** Required tasks **
• 1. In the article on the HPV vaccine, rewrite the passage from "Yesterday the Minister" to "told the meeting." with "Galway" replaced by "Cork".
• 2. According to the article on the HPV vaccine, since what year has the vaccine been offered to secondary school girls?
• 3. For each statement below, say whether it agrees with the article on the HPV vaccine and quote the words from the article that decide it. (a) The Teachers' Union of Ireland passed a motion asking for a review of the HPV vaccine programmes in schools. (b) The European Medicines Agency review found a link between the jab and the symptoms the girls described. (c) GPs are currently salaried employees of the HSE.

** Given text **
....

Thursday 23 May 2019

'Scaremongering' over HPV vaccine puts lives at risk: Harris

Vaccine take-up concern: Health minister Simon Harris Photo: Tom Burke
Vaccine take-up concern: Health minister Simon Harris Photo: Tom Burke
Eilish O'Regan

Eilish O'Regan

Doctors need to "come out fighting" and take on the scaremongers who are passing on "uninformed nonsense" about the vaccine which protects against cervical cancer, Minister for Health Simon Harris warned yesterday.

The minister's trenchant rallying call to doctors comes in the wake of a worrying drop in the uptake of the HPV vaccine by girls in secondary schools.

Last week members of the Teachers' Union of Ireland passed a motion at their annual conference asking for a review of the HPV vaccine programmes in schools.

Yesterday the Minister for Health responded with an unequivocal message to doctors at the Irish Medical Organisation annual general meeting in Galway.

"We know we have a problem with those who wish to scaremonger and misinform when it comes to vaccination.

"As doctors, you have an extremely important role in reassuring parents by providing clear and accurate information on the benefits of vaccination," he told the meeting.

"Let's come out fighting. Let's take on the scaremongers. Let's tell people - in no uncertain terms - that it is you, the doctors, who are the experts and the people who are most trusted, to know what is best for our people's health and well-being, young and old."

He said: "I take my advice on vaccinations from the Chief Medical Officer, from the European Medicines Agency, from the World Health Organisation and the medical community - not from random social media accounts.

"If you want to give medical advice on vaccinations, become a doctor. If not, get out of the way and stay away from our public health policy.

"We have vaccines in this country that can prevent death. We have a vaccine that can prevent girls from dying of cancer. And yet we have uninformed nonsense interfering with medical efforts to save lives. Shame on them," he added.

The take-up of the vaccine, which has been offered to secondary school girls since 2010, was at around 85pc. But a group of parents claimed that after their daughters had the vaccine, some of them developed symptoms including extreme fatigue and nerve- related pain.

An independent review of the vaccine by the European Medicines Agency gave it a clean bill of health and could find no link between the jab and the symptoms described by the girls involved.

The minister also told the gathering that he wanted to introduce a new system whereby GPs were salaried. Currently, GPs are self-employed but take on contracts to provide services such as the medical card scheme for the HSE. He said the option of salaried GPs, who would be paid by the HSE, should be considered. Negotiations on a new contract between the HSE and GPs are under way.

"I acknowledge also that GPs working in rural and socially deprived areas play a particularly important role. That is why I am committed to ensuring that general practice in such areas remains a sustainable option. This includes discussing the possibility of an option of salaried GPs," he said.

....

** Supplied information **
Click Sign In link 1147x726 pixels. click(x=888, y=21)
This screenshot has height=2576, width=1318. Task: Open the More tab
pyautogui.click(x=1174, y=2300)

....

** Written answers **
• 1.
Yesterday the Minister for Health responded with an unequivocal message to doctors at the Irish Medical Organisation annual general meeting in Cork.

"We know we have a problem with those who wish to scaremonger and misinform when it comes to vaccination.

"As doctors, you have an extremely important role in reassuring parents by providing clear and accurate information on the benefits of vaccination," he told the meeting.

• 2. Since 2010.

• 3.
(a) Yes: "passed a motion at their annual conference asking for a review of the HPV vaccine programmes in schools"
(b) No: "could find no link between the jab and the symptoms described by the girls involved"
(c) No: "Currently, GPs are self-employed"